2013-01-27 15:09:56 -
Banking sector in Greece in recent years has received a heavy blow from the combined effects of restructuring of Greek debt and unfavorable economic conditions for the banks’ assets and deposits.
Bank of Greece estimated that the capital requirements of Greek banks over the period 2012-2014. and prepared a “Report on the recapitalization and restructuring of the Greek banking sector,” which describes the first impact on the capital requirements of banks: (a) a debt restructuring involving the private sector, (b) the expected loss of the credit risk for loans from 2012-2014 Greece, as calculated by the independent decisions of BlackRock, (c) the expected losses on loans to foreign loans and entities associated with the state, and (d) the estimated operating
profit of the banks, based on a conservative point of view on the business plans submitted by banks Bank of Greece in the first quarter of 2012.
In addition, the report on the calculation of the financial resources required to meet the needs of recapitalization and restructuring costs in the Greek banking sector.
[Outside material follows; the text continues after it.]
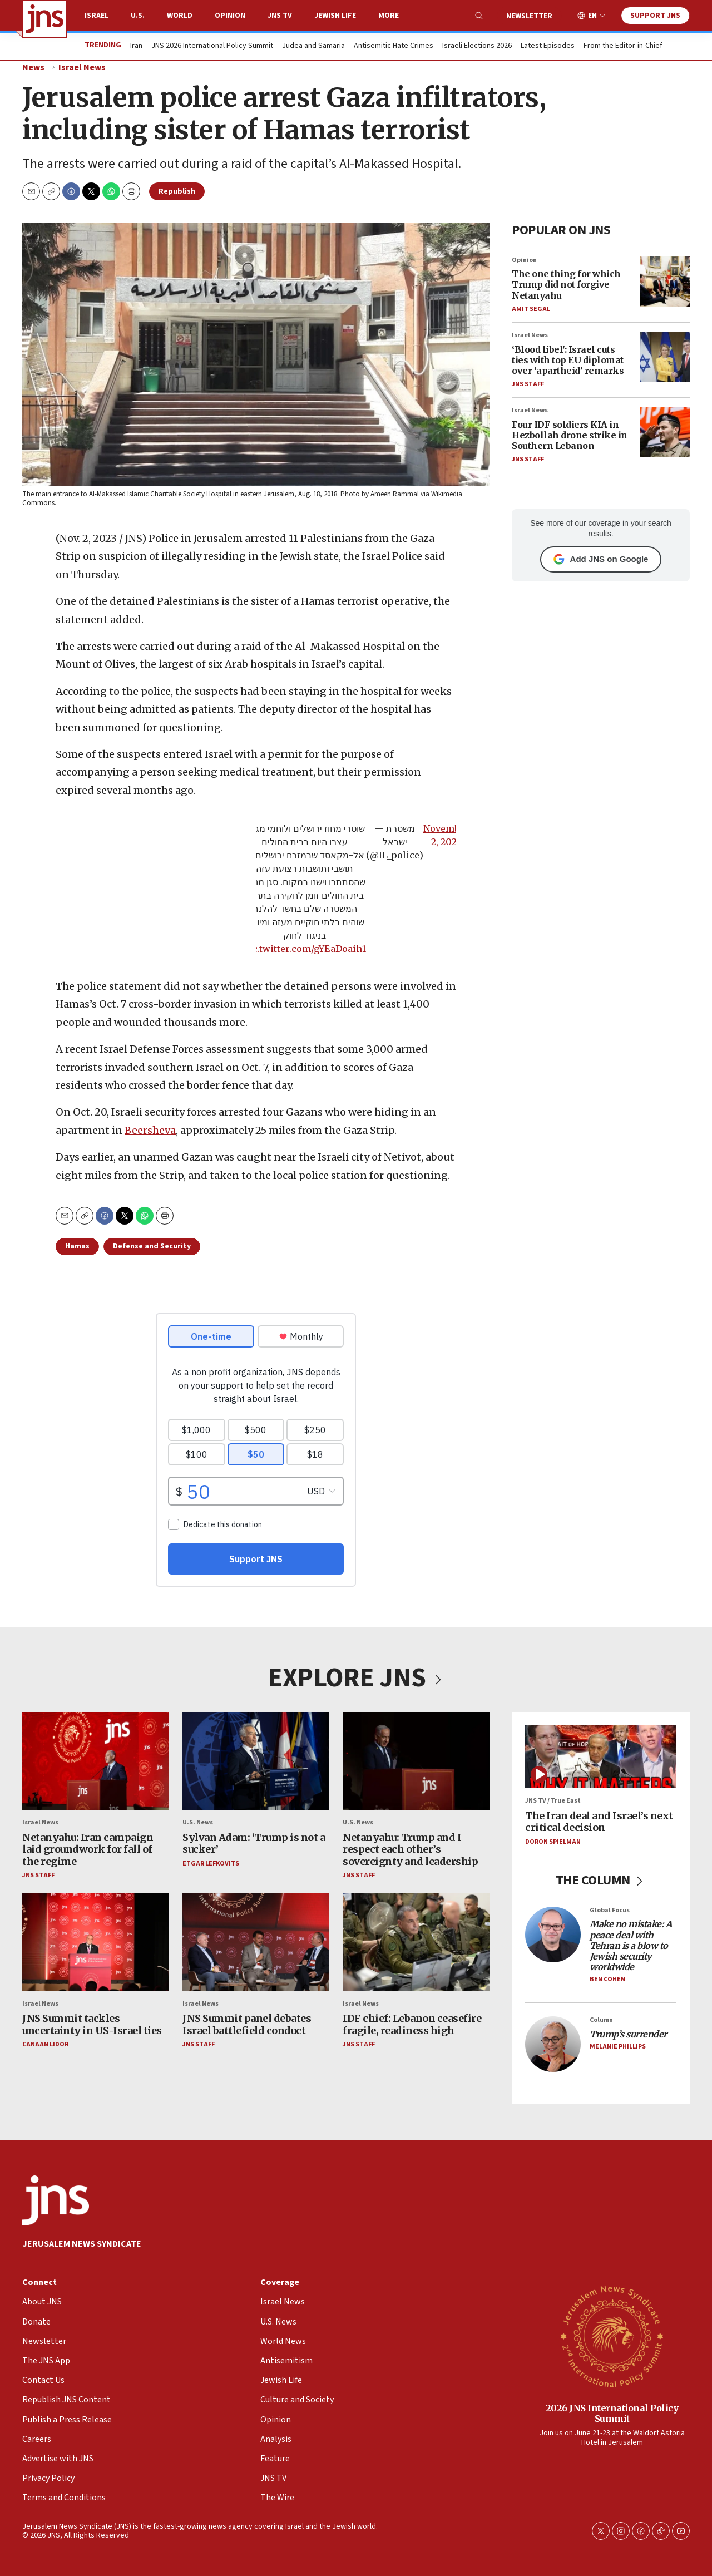 This screenshot has width=712, height=2576. What do you see at coordinates (568, 360) in the screenshot?
I see `‘Blood libel': Israel cuts ties with top EU diplomat over ‘apartheid’ remarks` at bounding box center [568, 360].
In February 2012 the assessment of funding was € 50 billion. In December 2012, the Bank of Greece, will count data received during the year for all of its financial resources, confirming their adequacy.
The main objective of the overall strategy is to provide reliable and adequate capitalization of the banking sector, which will gradually restore confidence of investors and markets. Improving capital position and liquidity of Greek banks will make a significant contribution to the financing and recovery of the real sector of the economy.